**Exercise requirements:** Lines holding the string "will" are the ones to copy from this listing.

----------

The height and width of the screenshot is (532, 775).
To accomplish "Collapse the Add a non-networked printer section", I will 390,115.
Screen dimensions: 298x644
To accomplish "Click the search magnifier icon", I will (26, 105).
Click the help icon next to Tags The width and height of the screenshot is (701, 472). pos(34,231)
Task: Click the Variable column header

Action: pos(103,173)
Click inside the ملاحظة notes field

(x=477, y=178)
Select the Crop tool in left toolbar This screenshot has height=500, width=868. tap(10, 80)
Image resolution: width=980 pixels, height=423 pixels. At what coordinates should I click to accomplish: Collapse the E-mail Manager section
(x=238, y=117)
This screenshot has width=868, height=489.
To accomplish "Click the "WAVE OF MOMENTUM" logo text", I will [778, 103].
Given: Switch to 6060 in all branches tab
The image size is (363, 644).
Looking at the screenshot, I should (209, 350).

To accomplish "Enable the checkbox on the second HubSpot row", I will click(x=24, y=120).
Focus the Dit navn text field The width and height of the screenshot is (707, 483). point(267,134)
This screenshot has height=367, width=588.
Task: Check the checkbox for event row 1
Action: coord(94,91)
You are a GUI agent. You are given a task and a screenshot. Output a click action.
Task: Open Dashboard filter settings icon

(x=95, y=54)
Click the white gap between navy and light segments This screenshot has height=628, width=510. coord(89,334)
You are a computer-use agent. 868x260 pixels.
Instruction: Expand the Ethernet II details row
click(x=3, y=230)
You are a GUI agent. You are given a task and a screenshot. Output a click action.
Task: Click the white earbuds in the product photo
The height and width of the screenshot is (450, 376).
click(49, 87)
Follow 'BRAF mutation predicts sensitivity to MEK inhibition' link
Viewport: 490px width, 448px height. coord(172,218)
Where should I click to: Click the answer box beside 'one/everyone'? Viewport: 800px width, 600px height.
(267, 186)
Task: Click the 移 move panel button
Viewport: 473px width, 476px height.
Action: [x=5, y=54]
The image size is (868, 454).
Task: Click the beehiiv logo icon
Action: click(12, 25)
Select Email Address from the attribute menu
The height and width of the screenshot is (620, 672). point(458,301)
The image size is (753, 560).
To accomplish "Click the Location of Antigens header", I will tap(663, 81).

----------

**Response to this exercise:**
To accomplish "Collapse the Add a non-networked printer section", I will 390,115.
To accomplish "Click the search magnifier icon", I will (26, 105).
To accomplish "Click the "WAVE OF MOMENTUM" logo text", I will [778, 103].
To accomplish "Enable the checkbox on the second HubSpot row", I will click(x=24, y=120).
To accomplish "Click the Location of Antigens header", I will tap(663, 81).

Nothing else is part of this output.